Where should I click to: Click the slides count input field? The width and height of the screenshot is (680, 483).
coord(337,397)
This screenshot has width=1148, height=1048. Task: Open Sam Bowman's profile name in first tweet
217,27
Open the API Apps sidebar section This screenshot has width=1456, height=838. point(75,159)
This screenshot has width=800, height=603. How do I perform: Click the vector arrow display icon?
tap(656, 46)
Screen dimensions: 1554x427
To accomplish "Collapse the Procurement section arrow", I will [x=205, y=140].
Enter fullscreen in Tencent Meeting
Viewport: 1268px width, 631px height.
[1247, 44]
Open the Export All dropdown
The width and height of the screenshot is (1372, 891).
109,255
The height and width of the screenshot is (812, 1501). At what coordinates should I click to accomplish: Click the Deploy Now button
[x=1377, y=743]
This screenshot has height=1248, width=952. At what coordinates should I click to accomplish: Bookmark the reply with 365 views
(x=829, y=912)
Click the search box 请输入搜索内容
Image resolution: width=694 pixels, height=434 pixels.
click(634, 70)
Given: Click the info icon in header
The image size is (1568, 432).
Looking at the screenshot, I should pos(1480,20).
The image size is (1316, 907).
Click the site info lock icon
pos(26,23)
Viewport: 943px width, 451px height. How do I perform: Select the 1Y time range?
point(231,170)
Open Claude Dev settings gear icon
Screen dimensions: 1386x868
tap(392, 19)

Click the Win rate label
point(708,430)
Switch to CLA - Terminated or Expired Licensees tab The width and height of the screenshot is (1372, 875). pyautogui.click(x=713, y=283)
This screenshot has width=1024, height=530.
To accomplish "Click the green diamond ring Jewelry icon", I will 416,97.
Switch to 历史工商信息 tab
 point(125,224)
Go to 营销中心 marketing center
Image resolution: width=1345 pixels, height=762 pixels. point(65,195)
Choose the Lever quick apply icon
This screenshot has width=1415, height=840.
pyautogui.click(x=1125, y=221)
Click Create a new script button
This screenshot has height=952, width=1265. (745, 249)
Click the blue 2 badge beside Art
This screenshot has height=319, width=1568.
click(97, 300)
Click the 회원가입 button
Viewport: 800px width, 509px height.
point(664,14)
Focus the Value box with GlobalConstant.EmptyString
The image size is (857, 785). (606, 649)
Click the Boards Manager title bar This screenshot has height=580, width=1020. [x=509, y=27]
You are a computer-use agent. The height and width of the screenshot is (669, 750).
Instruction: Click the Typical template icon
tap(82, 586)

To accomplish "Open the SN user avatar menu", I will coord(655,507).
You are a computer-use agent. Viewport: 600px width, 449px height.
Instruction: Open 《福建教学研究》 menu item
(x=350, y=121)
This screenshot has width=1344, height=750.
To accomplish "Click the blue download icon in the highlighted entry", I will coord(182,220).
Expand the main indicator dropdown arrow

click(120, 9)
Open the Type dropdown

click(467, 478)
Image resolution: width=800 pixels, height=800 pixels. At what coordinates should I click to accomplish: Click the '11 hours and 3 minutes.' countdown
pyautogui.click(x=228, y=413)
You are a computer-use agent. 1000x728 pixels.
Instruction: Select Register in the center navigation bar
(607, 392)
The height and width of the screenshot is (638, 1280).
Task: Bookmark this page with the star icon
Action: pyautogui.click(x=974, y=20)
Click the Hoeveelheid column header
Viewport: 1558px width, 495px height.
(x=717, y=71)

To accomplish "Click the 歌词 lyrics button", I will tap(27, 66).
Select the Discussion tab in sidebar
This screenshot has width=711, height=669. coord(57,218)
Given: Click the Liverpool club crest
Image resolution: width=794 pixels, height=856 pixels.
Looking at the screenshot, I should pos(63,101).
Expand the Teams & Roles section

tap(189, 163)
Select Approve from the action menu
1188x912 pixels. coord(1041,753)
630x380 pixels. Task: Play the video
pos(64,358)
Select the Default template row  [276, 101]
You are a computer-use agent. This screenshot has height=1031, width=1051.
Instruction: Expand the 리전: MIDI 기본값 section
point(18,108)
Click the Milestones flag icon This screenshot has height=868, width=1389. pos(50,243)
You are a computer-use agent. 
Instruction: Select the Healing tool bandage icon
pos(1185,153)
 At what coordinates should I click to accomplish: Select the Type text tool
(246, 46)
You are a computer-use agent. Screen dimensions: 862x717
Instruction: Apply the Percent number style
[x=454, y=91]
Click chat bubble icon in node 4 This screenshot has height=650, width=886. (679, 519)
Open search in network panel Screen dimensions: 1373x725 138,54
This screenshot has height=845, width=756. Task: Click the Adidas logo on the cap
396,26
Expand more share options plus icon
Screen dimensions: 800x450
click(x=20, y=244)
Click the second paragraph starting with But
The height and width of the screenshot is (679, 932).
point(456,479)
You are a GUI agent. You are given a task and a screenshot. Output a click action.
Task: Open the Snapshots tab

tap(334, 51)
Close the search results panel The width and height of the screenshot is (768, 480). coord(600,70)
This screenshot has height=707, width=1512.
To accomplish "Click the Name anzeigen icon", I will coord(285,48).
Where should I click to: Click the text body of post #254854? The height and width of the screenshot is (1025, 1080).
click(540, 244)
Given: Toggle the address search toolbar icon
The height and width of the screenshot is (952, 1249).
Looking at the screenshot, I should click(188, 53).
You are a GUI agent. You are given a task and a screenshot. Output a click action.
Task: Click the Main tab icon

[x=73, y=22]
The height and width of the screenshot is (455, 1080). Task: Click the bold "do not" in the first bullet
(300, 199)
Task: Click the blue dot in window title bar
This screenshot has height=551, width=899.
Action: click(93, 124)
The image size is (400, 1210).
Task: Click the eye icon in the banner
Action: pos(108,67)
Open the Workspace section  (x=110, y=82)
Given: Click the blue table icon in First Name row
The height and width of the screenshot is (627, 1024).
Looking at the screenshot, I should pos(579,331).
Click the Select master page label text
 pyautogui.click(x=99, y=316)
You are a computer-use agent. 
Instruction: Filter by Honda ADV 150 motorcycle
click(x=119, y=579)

^^^^^^^^

▸ Description of the task: Turn everything from the first of the entries above down to the line containing "tap(656, 46)" into a numbered list, leaving out any blank lines.

▸ Correct answer:
1. Where should I click to: Click the slides count input field? The width and height of the screenshot is (680, 483).
2. coord(337,397)
3. This screenshot has width=1148, height=1048. Task: Open Sam Bowman's profile name in first tweet
4. 217,27
5. Open the API Apps sidebar section This screenshot has width=1456, height=838. point(75,159)
6. This screenshot has width=800, height=603. How do I perform: Click the vector arrow display icon?
7. tap(656, 46)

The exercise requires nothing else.